Vision‑to‑language models typically pretrain visual encoders and language generators separately and then jointly fine‑tune them, but this direct transfer can cause a mismatch between visual specificity and language fluency due to the lack of a shared training ground. This study proposes that a transitional adaptation step is necessary between pretraining and fine‑tuning to align the visual encoder and language model for challenging tasks such as visual storytelling. The authors introduce Transitional Adaptation of Pre‑trained Model (TAPM), which aligns multimodal modules through a simple visual‑only alignment task without requiring text labels. Experiments demonstrate that TAPM markedly improves caption quality across multiple language models, achieving state‑of‑the‑art results on LSMDC 2019 and VIST and showing that the gains are independent of the specific language model used.

Abstract

Previous models for vision-to-language generation tasks usually pretrain a visual encoder and a language generator in the respective domains and jointly finetune them with the target task.
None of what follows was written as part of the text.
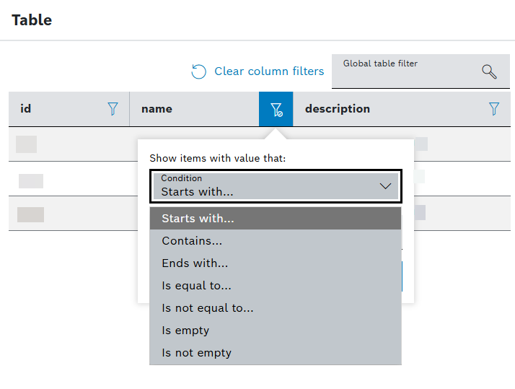Viewport: 515px width, 389px height.
Task: Click the id column header
Action: coord(26,109)
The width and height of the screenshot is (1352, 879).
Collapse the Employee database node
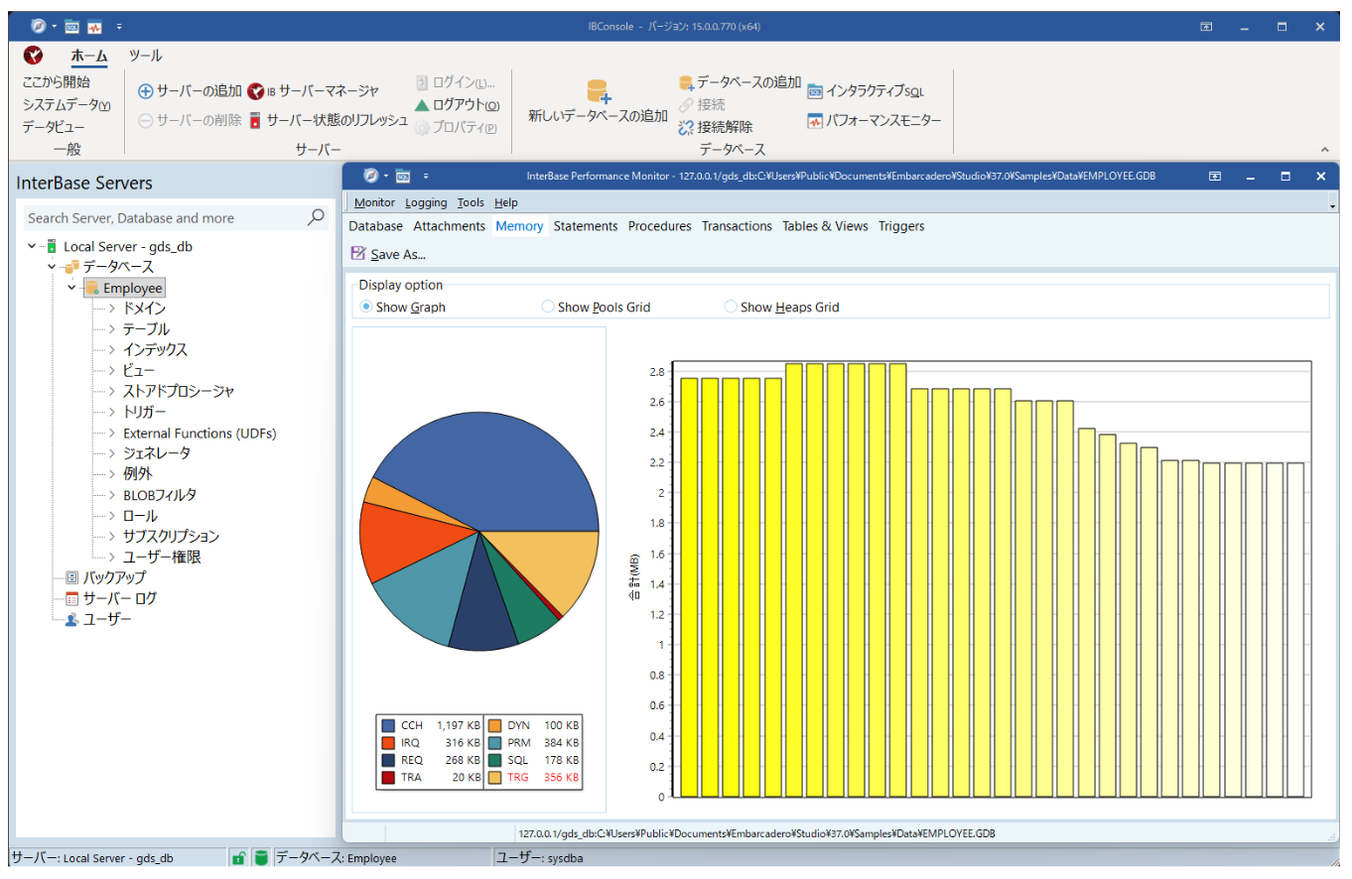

However, this direct transfer practice may suffer from the discord between visual specificity and language fluency since they are often separately trained from large corpora of visual and text data with no common ground. In this work, we claim that a transitional adaptation task is required between pretraining and finetuning to harmonize the visual encoder and the language model for challenging downstream target tasks like visual storytelling. We propose a novel approach named Transitional Adaptation of Pre-trained Model (TAPM) that adapts the multi-modal modules to each other with a simpler alignment task between visual inputs only with no need for text labels. Through extensive experiments, we show that the adaptation step significantly improves the performance of multiple language models for sequential video and image captioning tasks. We achieve new state-of-the-art performance on both language metrics and human evaluation in the multi-sentence description task of LSMDC 2019 [50] and the image storytelling task of VIST [18]. Our experiments reveal that this improvement in caption quality does not depend on the specific choice of language models.